§ **Aim of the exercise**: For this exercise, output the line containing "Публічна оферта (986, 13)" and all lines after it to the end of the records, exactly, with no other content.

(Source records)

================

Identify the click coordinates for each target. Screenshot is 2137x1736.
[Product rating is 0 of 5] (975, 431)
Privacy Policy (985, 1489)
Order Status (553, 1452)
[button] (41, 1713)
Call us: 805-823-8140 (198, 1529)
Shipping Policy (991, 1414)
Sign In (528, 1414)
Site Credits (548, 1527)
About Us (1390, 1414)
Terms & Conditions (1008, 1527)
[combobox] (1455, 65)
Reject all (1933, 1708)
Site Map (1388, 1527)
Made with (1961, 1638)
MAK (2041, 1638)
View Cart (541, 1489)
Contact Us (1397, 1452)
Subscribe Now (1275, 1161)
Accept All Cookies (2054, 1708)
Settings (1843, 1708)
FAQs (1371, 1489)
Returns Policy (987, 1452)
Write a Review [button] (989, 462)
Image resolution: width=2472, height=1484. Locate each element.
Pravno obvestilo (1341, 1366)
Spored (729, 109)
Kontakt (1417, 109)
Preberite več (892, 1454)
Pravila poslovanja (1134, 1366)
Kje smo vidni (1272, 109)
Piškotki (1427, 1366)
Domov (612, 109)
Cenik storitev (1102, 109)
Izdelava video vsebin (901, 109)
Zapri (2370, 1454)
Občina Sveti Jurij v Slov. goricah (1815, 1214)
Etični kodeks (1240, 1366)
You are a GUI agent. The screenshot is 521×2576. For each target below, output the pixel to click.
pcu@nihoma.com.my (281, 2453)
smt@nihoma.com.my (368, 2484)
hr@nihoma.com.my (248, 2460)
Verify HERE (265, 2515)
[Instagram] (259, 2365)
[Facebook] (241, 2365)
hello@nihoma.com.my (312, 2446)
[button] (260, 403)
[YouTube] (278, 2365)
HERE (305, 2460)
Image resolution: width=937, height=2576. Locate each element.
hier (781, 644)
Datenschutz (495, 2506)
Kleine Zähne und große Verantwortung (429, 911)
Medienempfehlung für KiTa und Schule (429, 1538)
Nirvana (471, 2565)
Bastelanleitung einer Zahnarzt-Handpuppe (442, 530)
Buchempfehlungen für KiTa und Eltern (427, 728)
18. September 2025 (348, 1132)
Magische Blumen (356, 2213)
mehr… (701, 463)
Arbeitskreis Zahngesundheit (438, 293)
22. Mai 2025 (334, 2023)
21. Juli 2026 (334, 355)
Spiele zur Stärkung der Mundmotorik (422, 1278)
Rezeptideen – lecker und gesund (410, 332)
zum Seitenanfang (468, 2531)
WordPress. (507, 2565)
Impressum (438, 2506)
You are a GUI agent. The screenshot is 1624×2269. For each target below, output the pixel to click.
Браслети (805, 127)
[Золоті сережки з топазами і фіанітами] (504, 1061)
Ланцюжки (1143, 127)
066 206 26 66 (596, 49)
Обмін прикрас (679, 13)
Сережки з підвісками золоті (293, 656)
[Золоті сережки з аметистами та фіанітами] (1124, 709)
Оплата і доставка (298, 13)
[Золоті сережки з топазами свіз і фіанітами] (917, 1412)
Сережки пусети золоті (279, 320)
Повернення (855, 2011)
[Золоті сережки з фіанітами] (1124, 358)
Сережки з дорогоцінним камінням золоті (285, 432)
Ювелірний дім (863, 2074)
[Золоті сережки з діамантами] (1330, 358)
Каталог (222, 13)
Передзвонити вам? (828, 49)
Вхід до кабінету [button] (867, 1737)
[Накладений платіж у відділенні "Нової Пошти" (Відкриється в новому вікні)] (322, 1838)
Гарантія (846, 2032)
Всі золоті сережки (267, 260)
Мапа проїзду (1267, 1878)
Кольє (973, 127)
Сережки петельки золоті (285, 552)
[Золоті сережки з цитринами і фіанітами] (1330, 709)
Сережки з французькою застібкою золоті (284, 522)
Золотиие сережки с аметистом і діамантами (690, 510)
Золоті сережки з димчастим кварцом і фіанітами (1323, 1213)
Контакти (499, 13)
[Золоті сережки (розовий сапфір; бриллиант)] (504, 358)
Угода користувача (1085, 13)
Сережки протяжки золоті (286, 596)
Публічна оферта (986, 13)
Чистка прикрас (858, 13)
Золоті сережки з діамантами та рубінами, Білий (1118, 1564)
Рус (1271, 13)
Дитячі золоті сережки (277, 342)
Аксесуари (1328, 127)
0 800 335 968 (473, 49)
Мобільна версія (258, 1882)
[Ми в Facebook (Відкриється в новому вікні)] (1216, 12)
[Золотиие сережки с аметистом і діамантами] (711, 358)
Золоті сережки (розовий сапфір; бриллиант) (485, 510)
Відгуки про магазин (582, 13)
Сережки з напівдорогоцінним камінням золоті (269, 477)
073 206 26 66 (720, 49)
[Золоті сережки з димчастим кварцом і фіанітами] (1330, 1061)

================

§ **Output below**:
Публічна оферта (986, 13)
Чистка прикрас (858, 13)
Золоті сережки з діамантами та рубінами, Білий (1118, 1564)
Рус (1271, 13)
Дитячі золоті сережки (277, 342)
Аксесуари (1328, 127)
0 800 335 968 (473, 49)
Мобільна версія (258, 1882)
[Ми в Facebook (Відкриється в новому вікні)] (1216, 12)
[Золотиие сережки с аметистом і діамантами] (711, 358)
Золоті сережки (розовий сапфір; бриллиант) (485, 510)
Відгуки про магазин (582, 13)
Сережки з напівдорогоцінним камінням золоті (269, 477)
073 206 26 66 (720, 49)
[Золоті сережки з димчастим кварцом і фіанітами] (1330, 1061)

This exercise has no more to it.